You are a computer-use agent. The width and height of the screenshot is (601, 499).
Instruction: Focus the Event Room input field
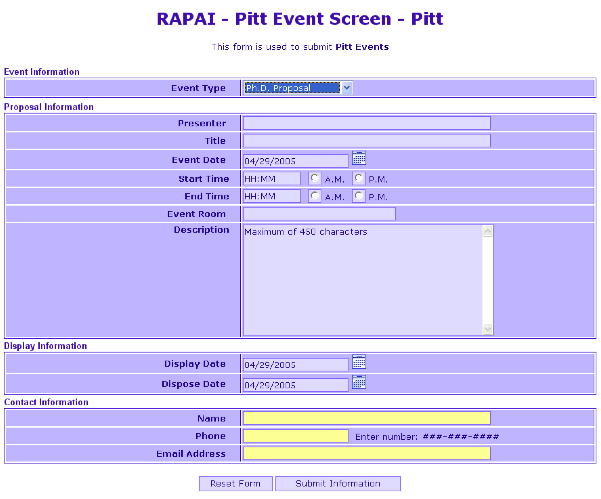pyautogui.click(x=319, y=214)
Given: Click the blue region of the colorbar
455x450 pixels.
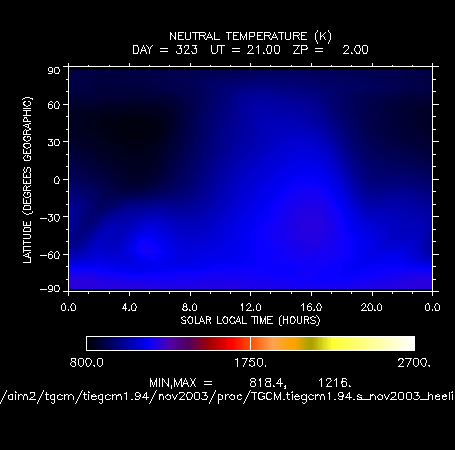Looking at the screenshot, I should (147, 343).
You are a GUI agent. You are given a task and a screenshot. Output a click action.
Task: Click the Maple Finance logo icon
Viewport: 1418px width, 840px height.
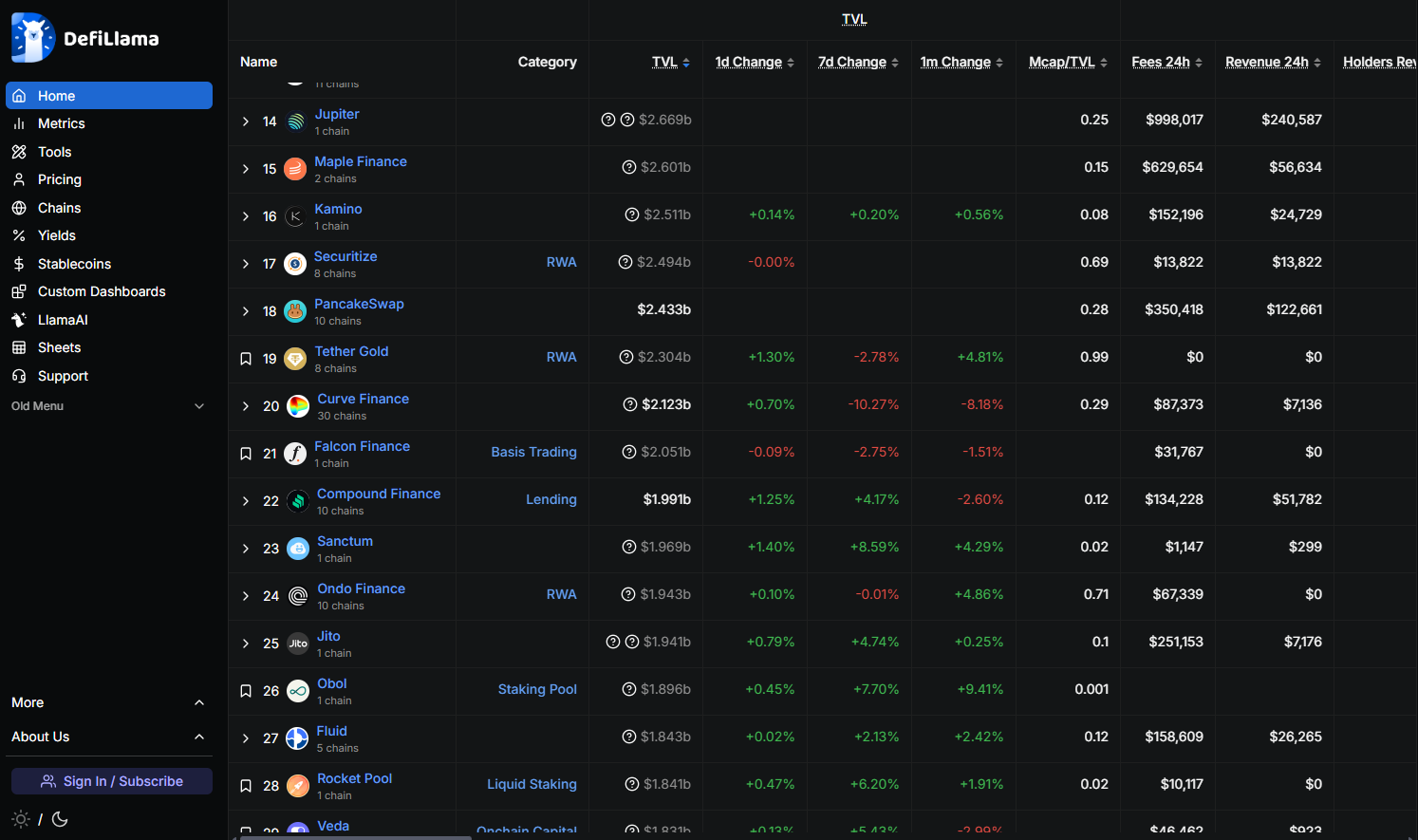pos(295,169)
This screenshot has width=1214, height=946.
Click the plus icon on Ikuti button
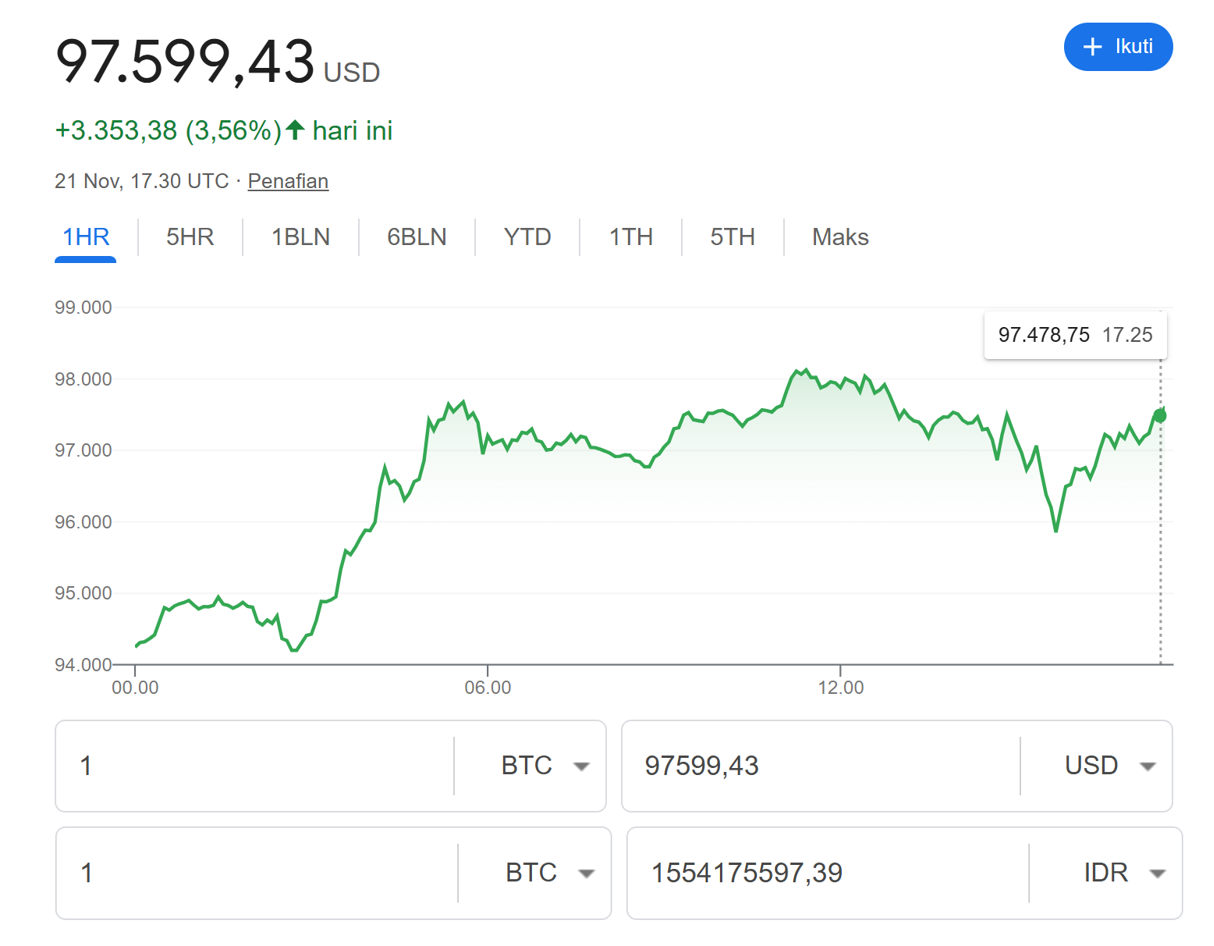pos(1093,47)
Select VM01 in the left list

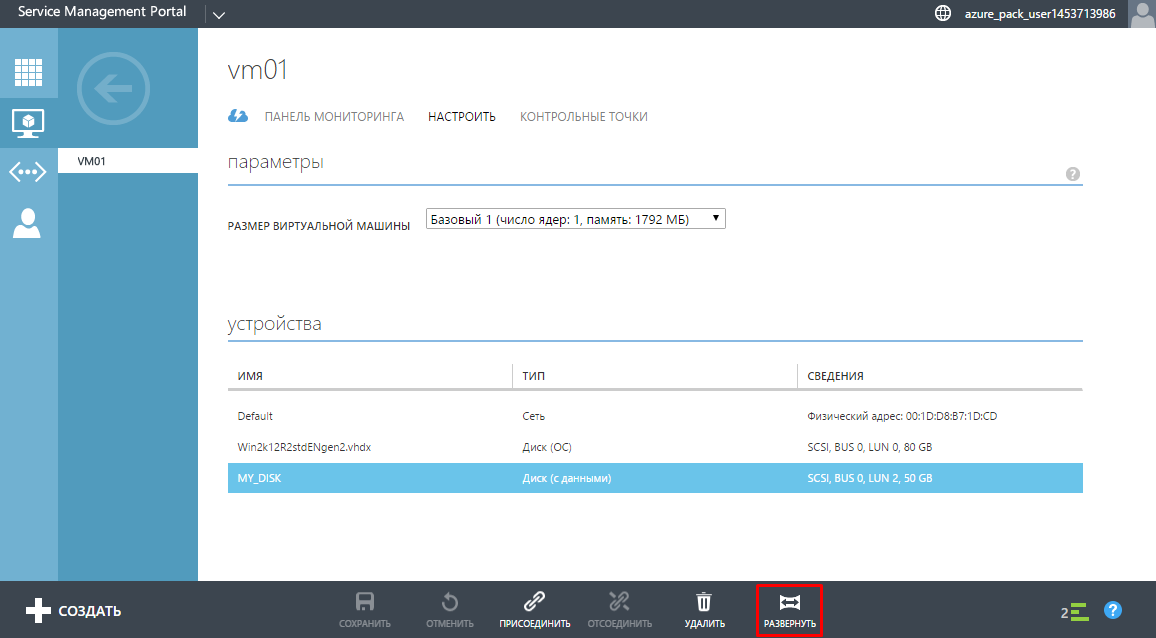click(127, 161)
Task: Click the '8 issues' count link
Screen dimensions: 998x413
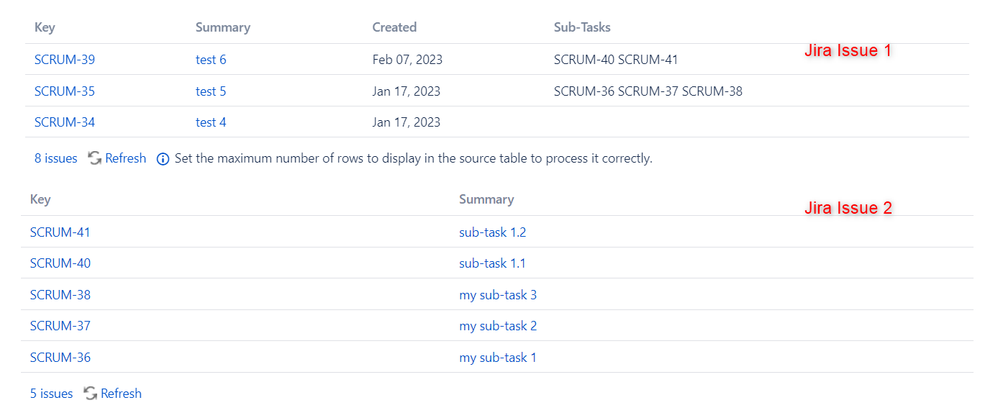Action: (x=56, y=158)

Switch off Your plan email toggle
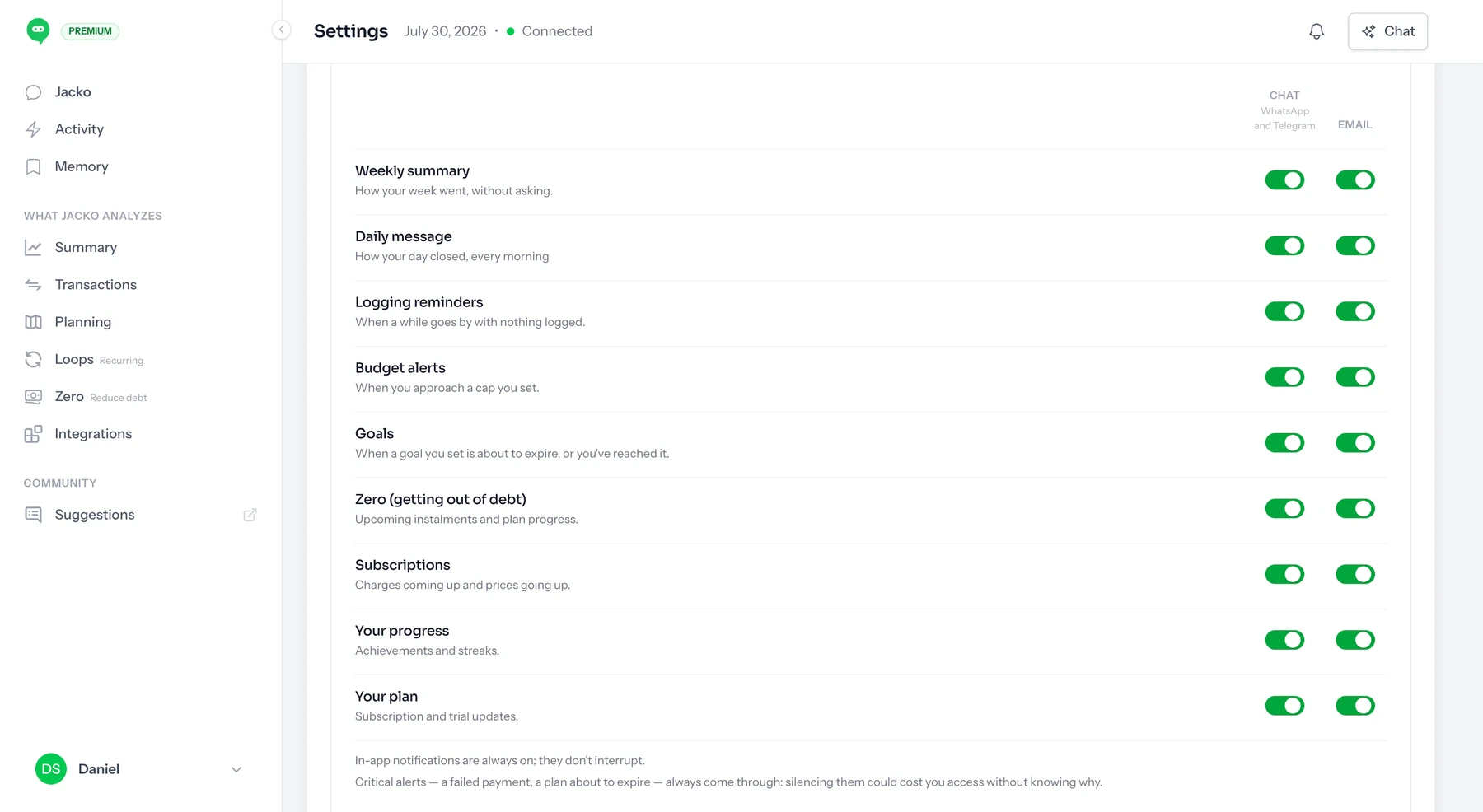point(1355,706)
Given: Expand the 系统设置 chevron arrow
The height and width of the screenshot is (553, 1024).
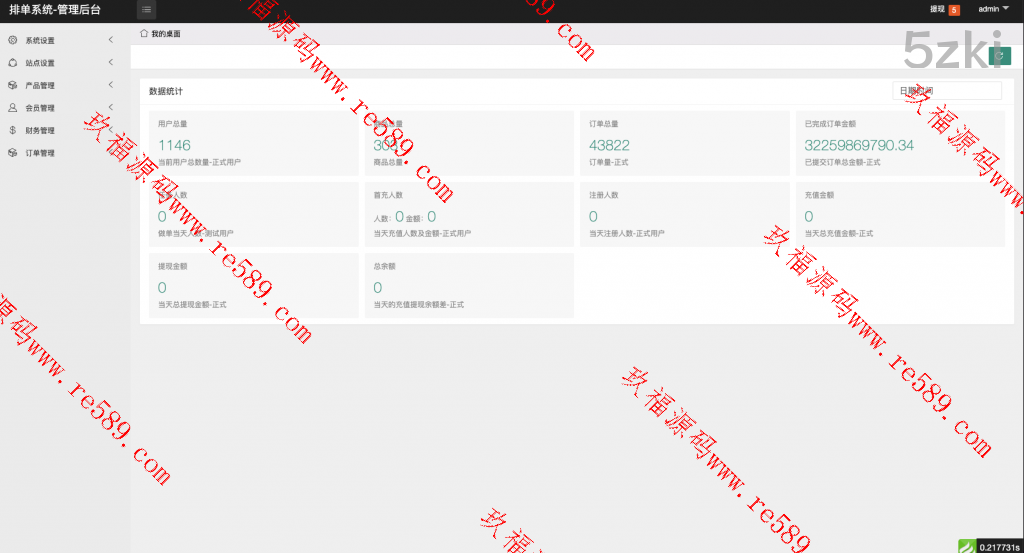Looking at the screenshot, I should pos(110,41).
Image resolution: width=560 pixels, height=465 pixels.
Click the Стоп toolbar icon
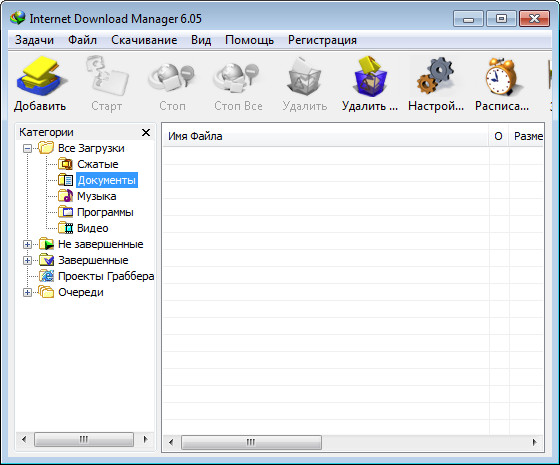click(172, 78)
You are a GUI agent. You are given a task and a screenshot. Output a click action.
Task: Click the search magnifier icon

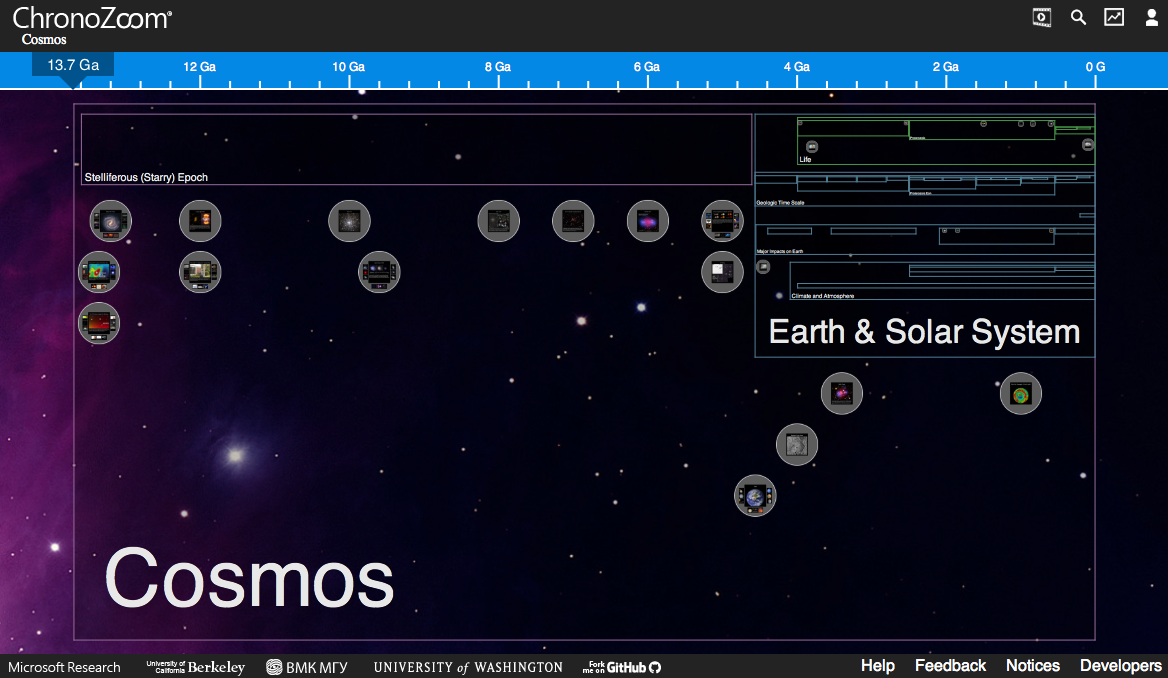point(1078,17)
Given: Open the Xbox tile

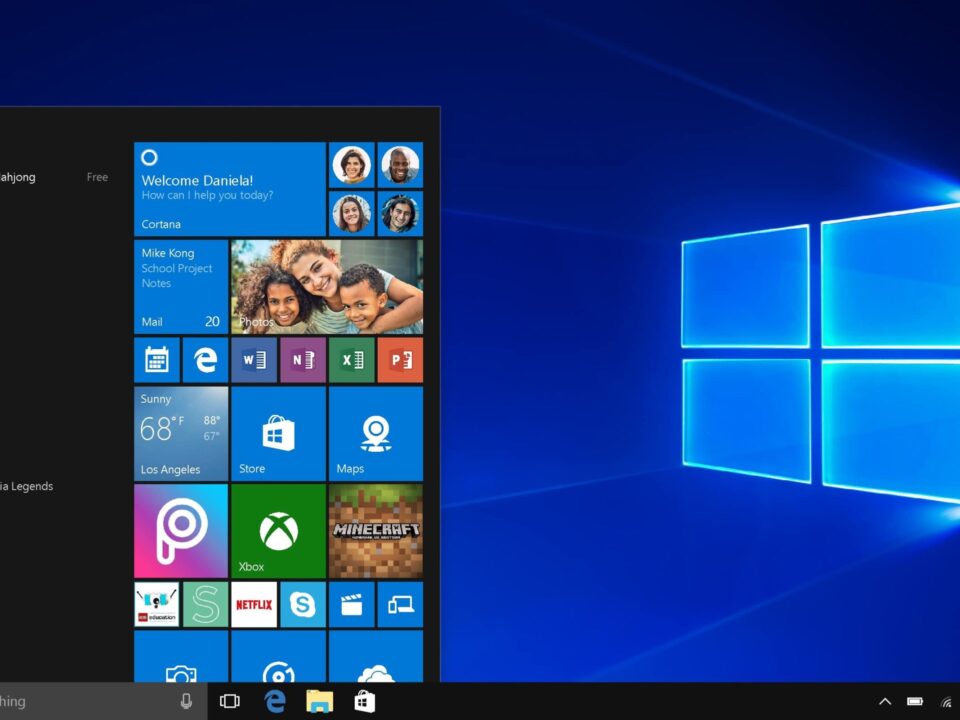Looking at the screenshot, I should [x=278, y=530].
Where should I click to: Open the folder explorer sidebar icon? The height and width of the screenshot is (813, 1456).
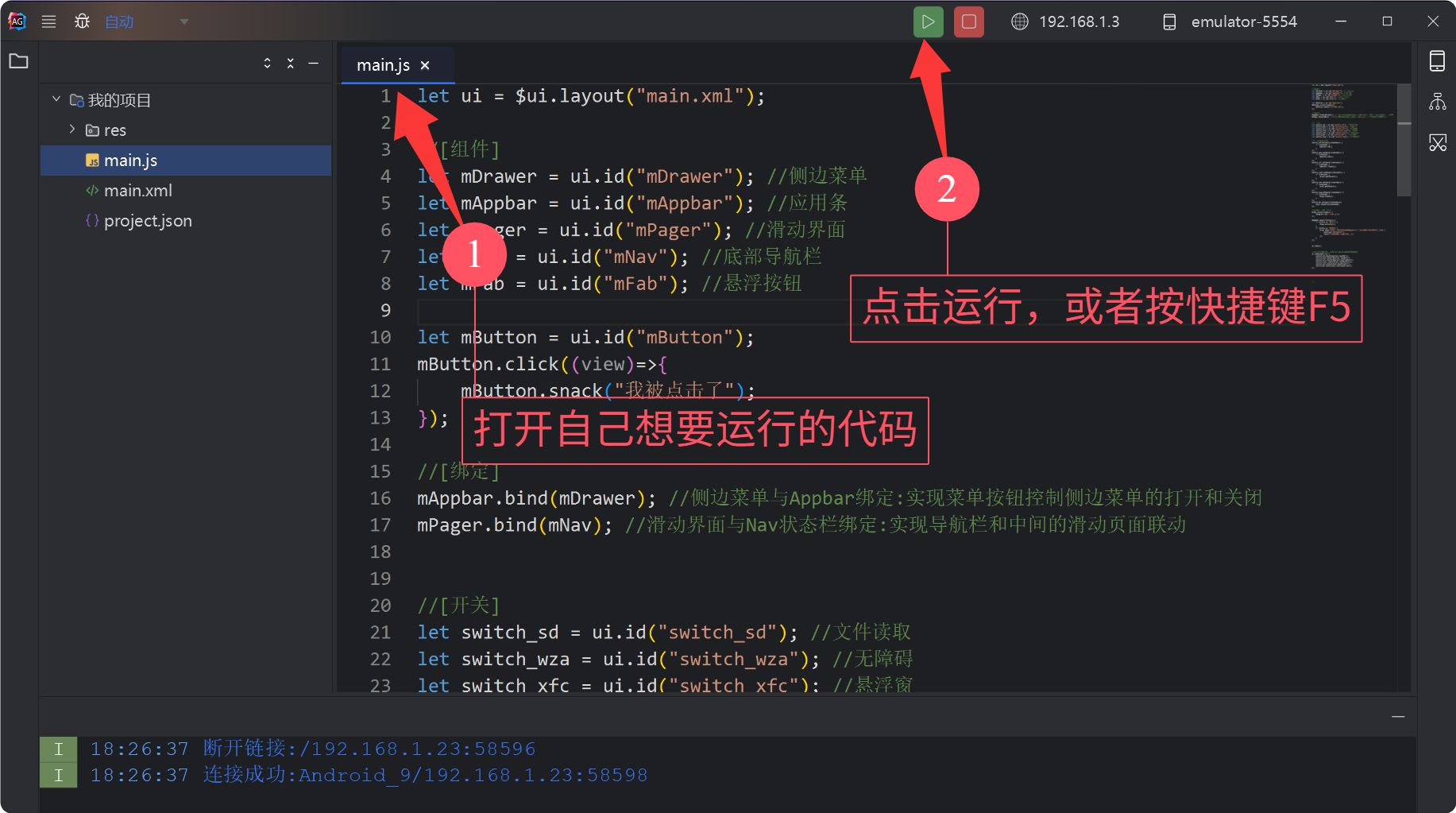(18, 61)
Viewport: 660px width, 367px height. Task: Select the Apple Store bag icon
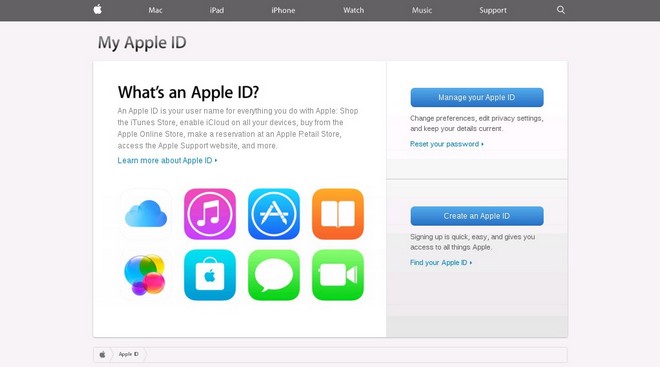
◇ ◇ ◇
## Work request:
The reply should hold an exact repeat of the entries from their opening line through the line with "This screenshot has width=1214, height=946.", and no pictures at all.

## Solution:
You are a computer-use agent. The width and height of the screenshot is (601, 499).
Instruction: Focus the Event Room input field
pyautogui.click(x=319, y=214)
Given: Click the blue region of the colorbar
455x450 pixels.
Looking at the screenshot, I should (147, 343).
You are a GUI agent. You are given a task and a screenshot. Output a click action.
Task: Click the Maple Finance logo icon
Viewport: 1418px width, 840px height.
pos(295,169)
This screenshot has width=1214, height=946.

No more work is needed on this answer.